By default, all of the aggregate tables for a cube are refreshed with full rebuilds. In the AtScale Design Center, you can set a flag on a cube's fact dataset that causes all rebuilds to be incremental rebuilds. If your cube has more than one fact dataset, the aggregate tables will be built incrementally only for those fact datasets on which the flag is set.

Aggregate-table instances are not built or rebuilt individually. Rather, all aggregate-table instances for a cube are built or rebuilt together in a batch-build process. A process builds or rebuilds one aggregate at a time in succession. You can use engine settings to influence the order in which aggregate instances are processed.

How Batch-Build Processes For Cubes Are Started

Many companies have ETL (extract, transform, load) jobs that they routinely run to cleanse raw data and load it into a data warehouse. Before it ends, a job can call one of AtScale's REST APIs to trigger a build process. Alternatively, if a job is configured to write to a log file when it finishes, you can have AtScale monitor a path in a distributed file system (in a path in a bucket, if your data warehouse is Google BigQuery; in HDFS, if your data warehouse is Hadoop) for this signal that the job is complete. AtScale can then start a build process.

If no routine ETL job runs on your cluster or you do not want to wait for a routine job to run, you can click a button in the AtScale Design Center to start a build process.

Automatic restarts of interrupted batch-build processes

As an aggregate instance for a cube is built for the first time or rebuilt, the build process assigns it a status. If a build process is interrupted by the AtScale engine stopping, restarting the engine restarts the build process automatically. The status of an aggregate instance at the time of the interruption determines what the process does with that instance when the process restarts.

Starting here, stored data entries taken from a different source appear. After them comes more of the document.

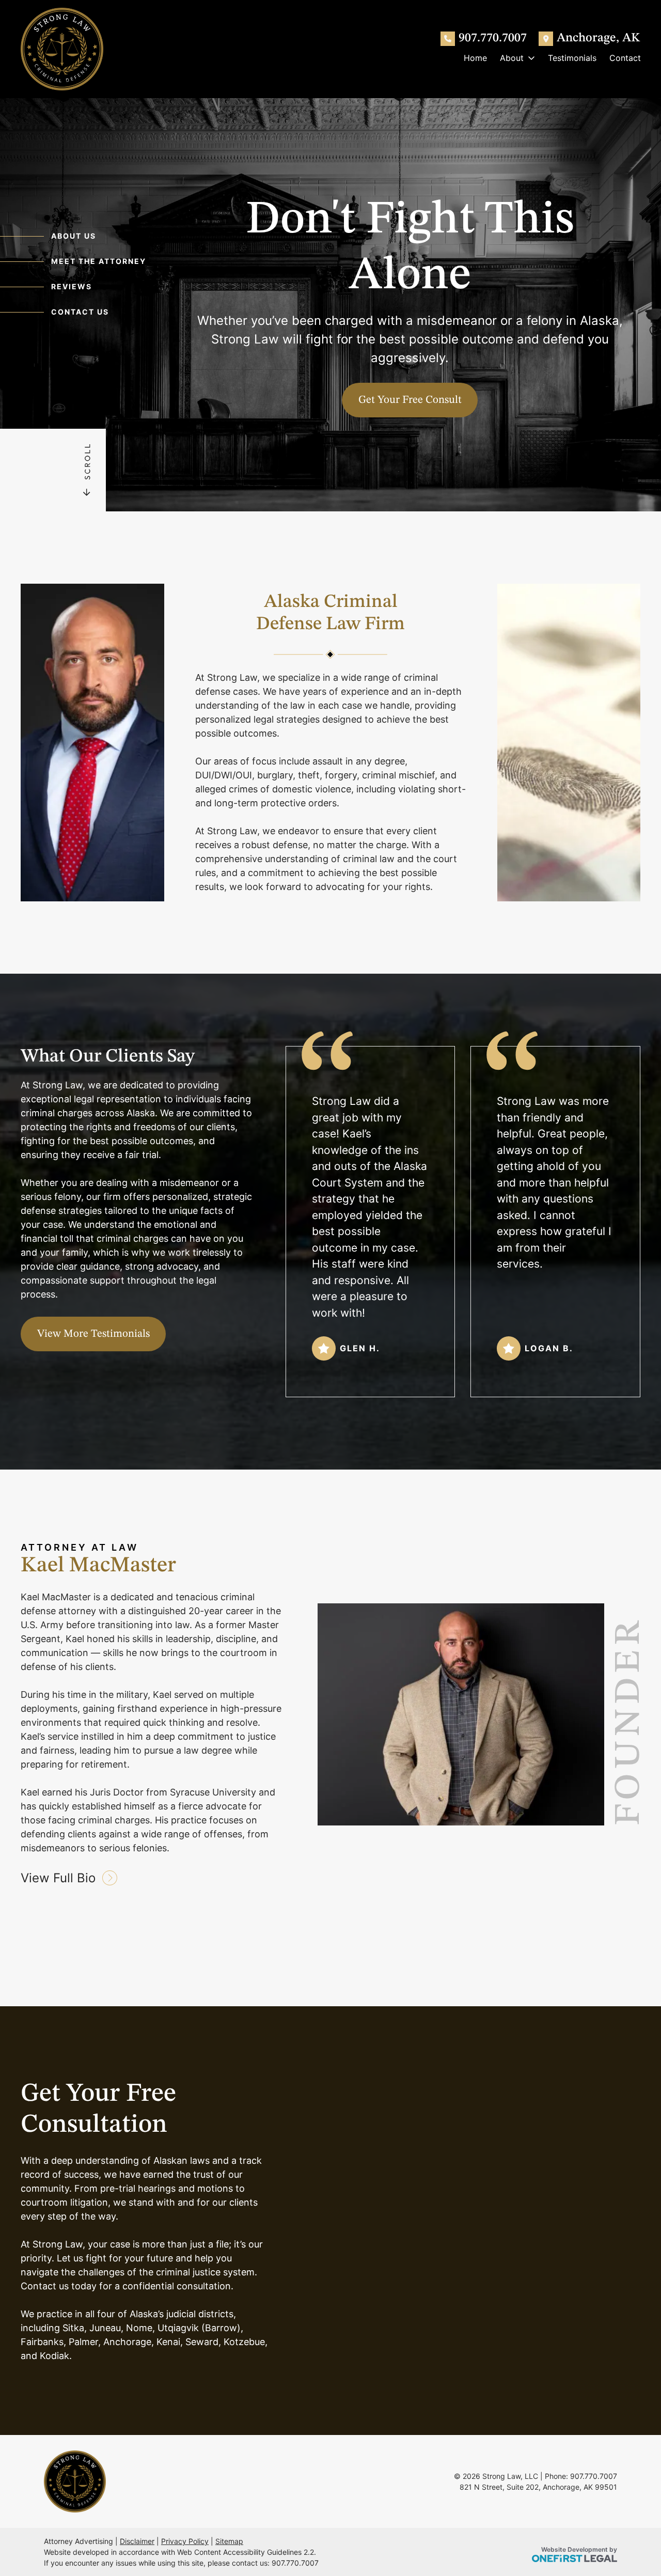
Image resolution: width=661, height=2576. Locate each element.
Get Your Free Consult (410, 400)
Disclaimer (137, 2541)
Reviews (71, 286)
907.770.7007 (493, 38)
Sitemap (229, 2541)
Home (475, 58)
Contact (625, 58)
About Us (73, 235)
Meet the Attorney (98, 261)
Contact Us (80, 311)
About (512, 58)
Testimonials (572, 58)
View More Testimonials (93, 1334)
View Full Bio (60, 1877)
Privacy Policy (185, 2541)
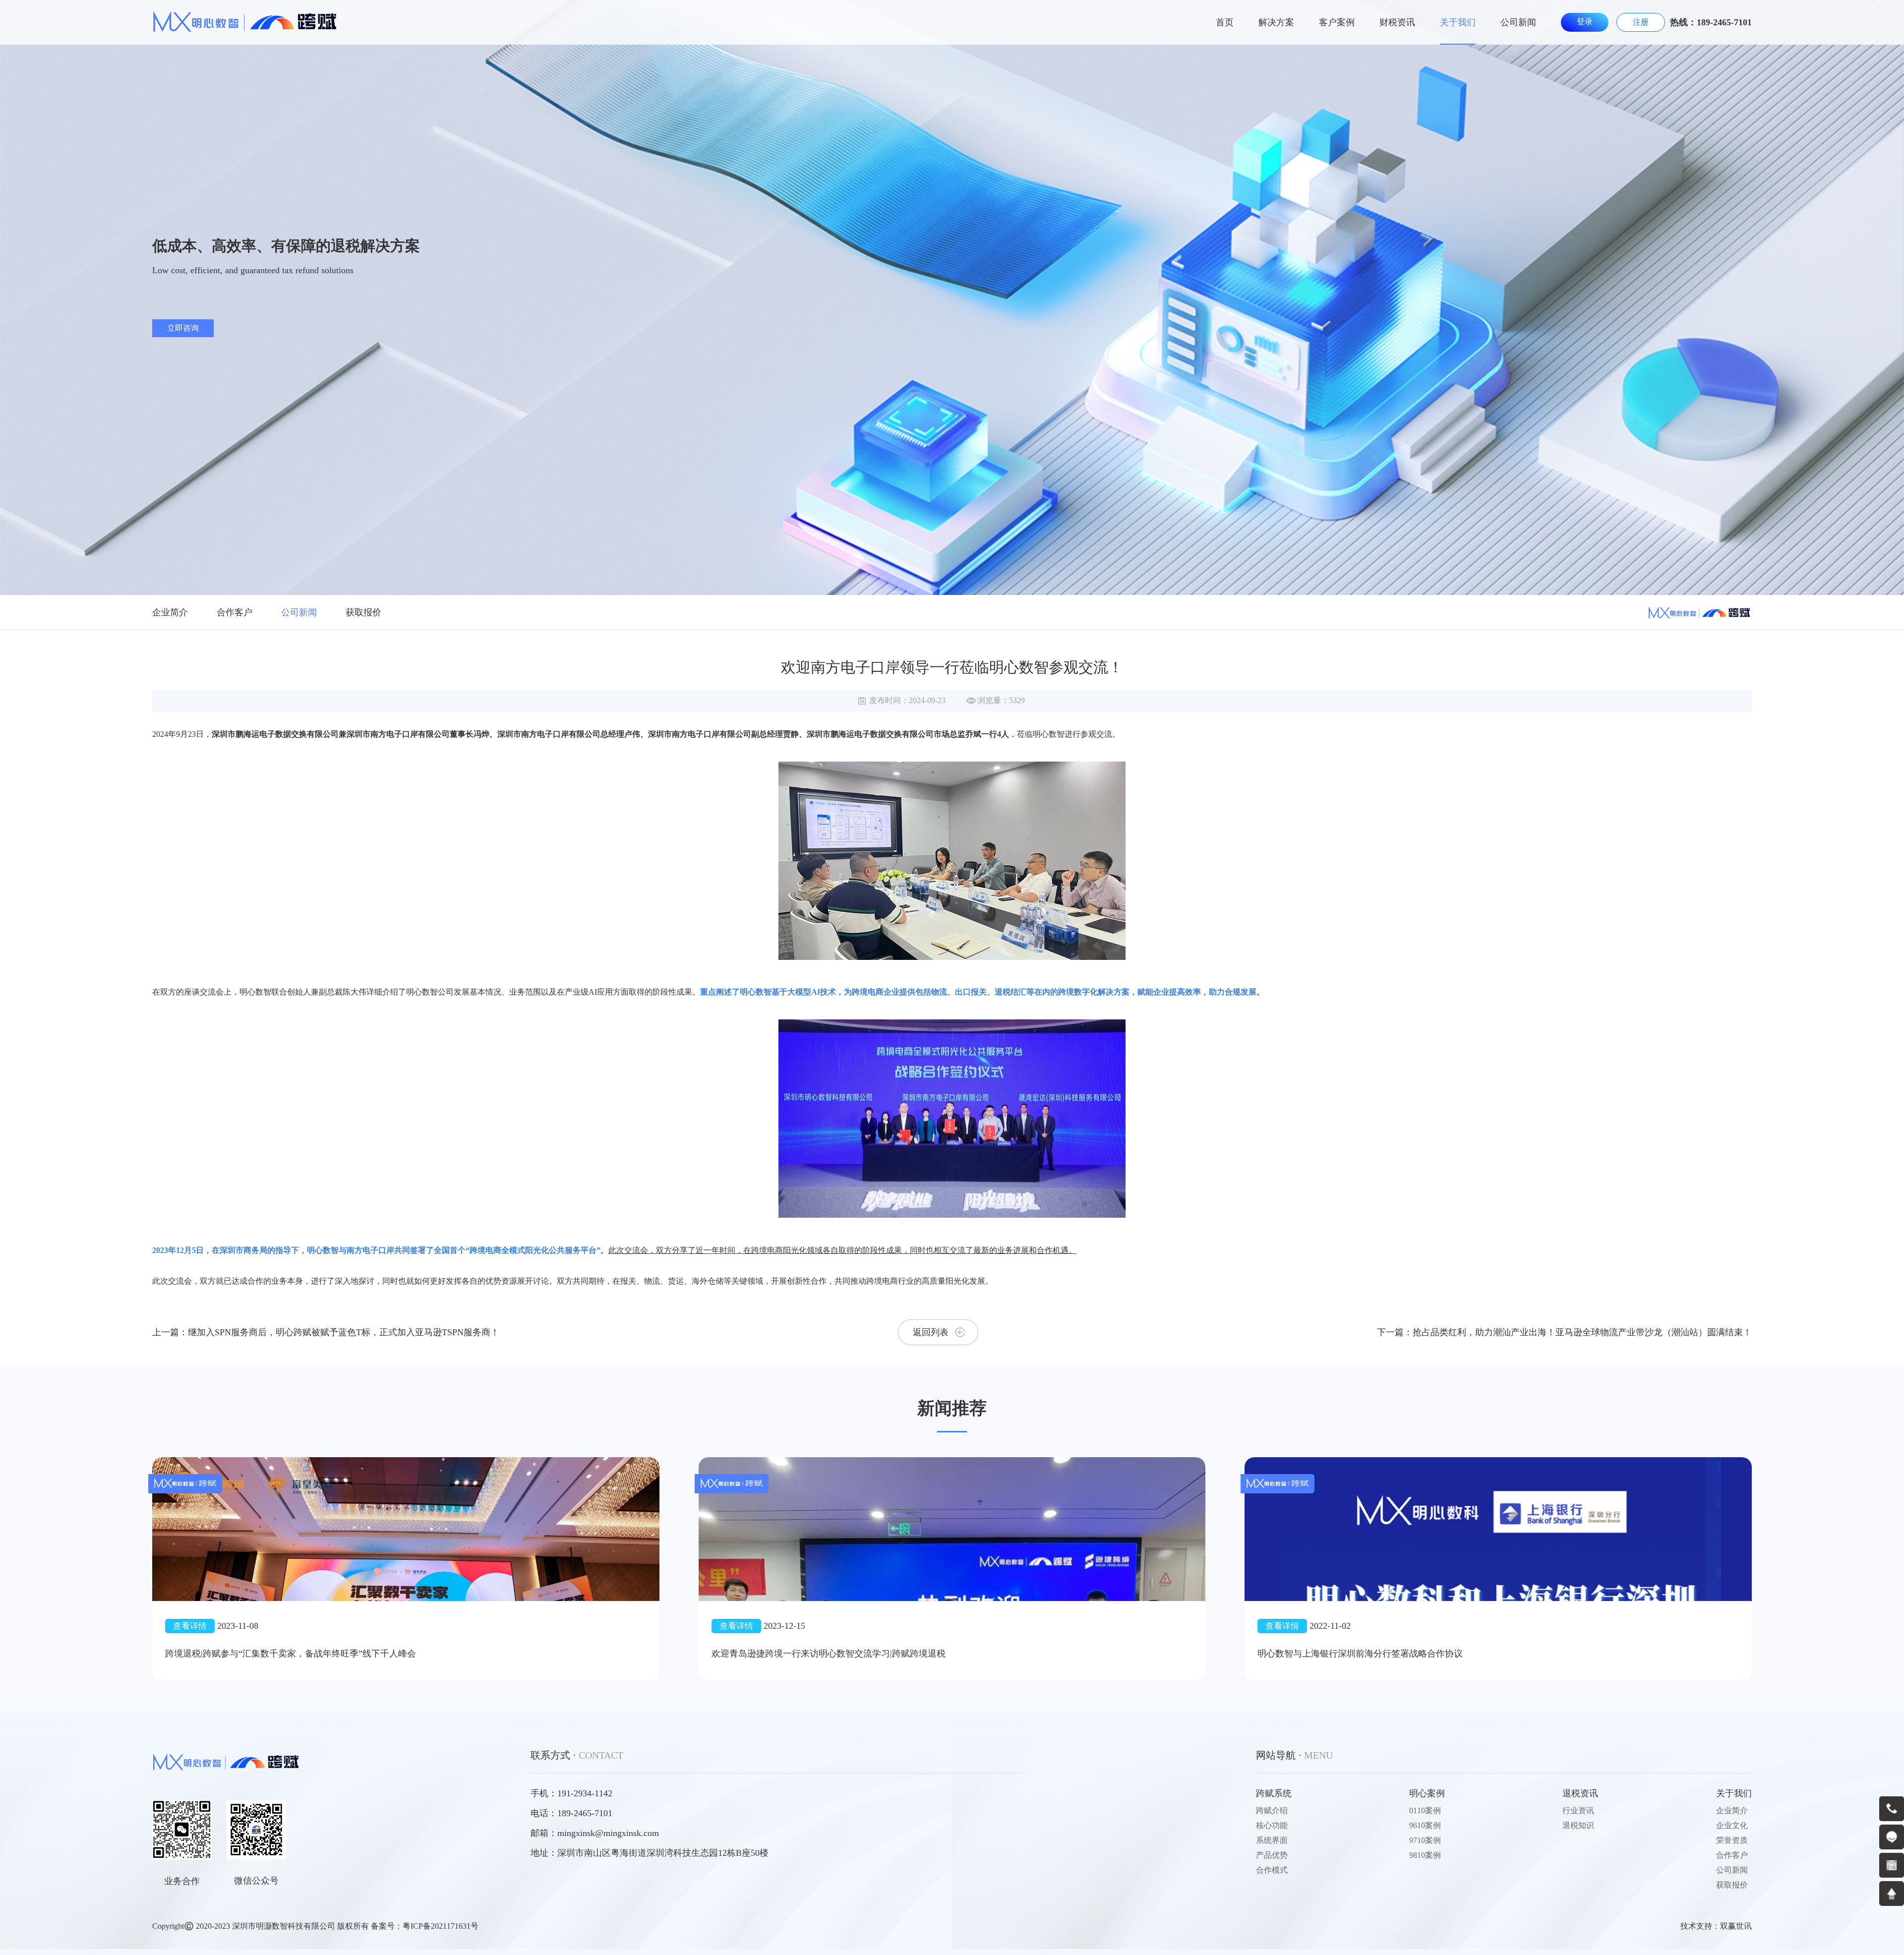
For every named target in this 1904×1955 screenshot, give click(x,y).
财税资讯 (1397, 22)
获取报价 (363, 612)
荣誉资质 (1732, 1840)
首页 (1225, 22)
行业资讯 (1578, 1810)
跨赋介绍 (1272, 1810)
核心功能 (1272, 1825)
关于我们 (1458, 22)
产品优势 (1272, 1855)
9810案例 (1425, 1855)
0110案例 (1425, 1810)
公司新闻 (1518, 22)
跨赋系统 (1274, 1793)
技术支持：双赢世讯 (1716, 1926)
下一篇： (1564, 1332)
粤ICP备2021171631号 (440, 1926)
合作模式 (1272, 1870)
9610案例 (1425, 1825)
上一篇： (325, 1332)
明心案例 (1427, 1793)
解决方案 (1276, 22)
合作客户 (234, 612)
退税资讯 (1580, 1793)
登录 (1585, 21)
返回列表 (931, 1332)
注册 (1641, 22)
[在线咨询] (1891, 1837)
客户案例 (1337, 22)
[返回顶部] (1891, 1893)
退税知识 (1578, 1825)
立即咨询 (183, 328)
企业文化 (1732, 1825)
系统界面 (1272, 1840)
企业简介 (170, 612)
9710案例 (1425, 1840)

  • If the status of an instance is New, the instance has not yet been created and the process creates it.
  • If the status of an instance is In Progress, the process restarts work on the instance.
  • If the status of an instance is Done, the process ignores the instance.
  • If the status of an instance is Failed, the process attempts again to create the instance, if the value of the engine setting AGGREGATES.BATCH.RETRY.MAXATTEMPTSPERAGGREGATE has not yet been reached for that instance.

If the build process completes successfully, the status of all aggregate instances that the process created is set to Active.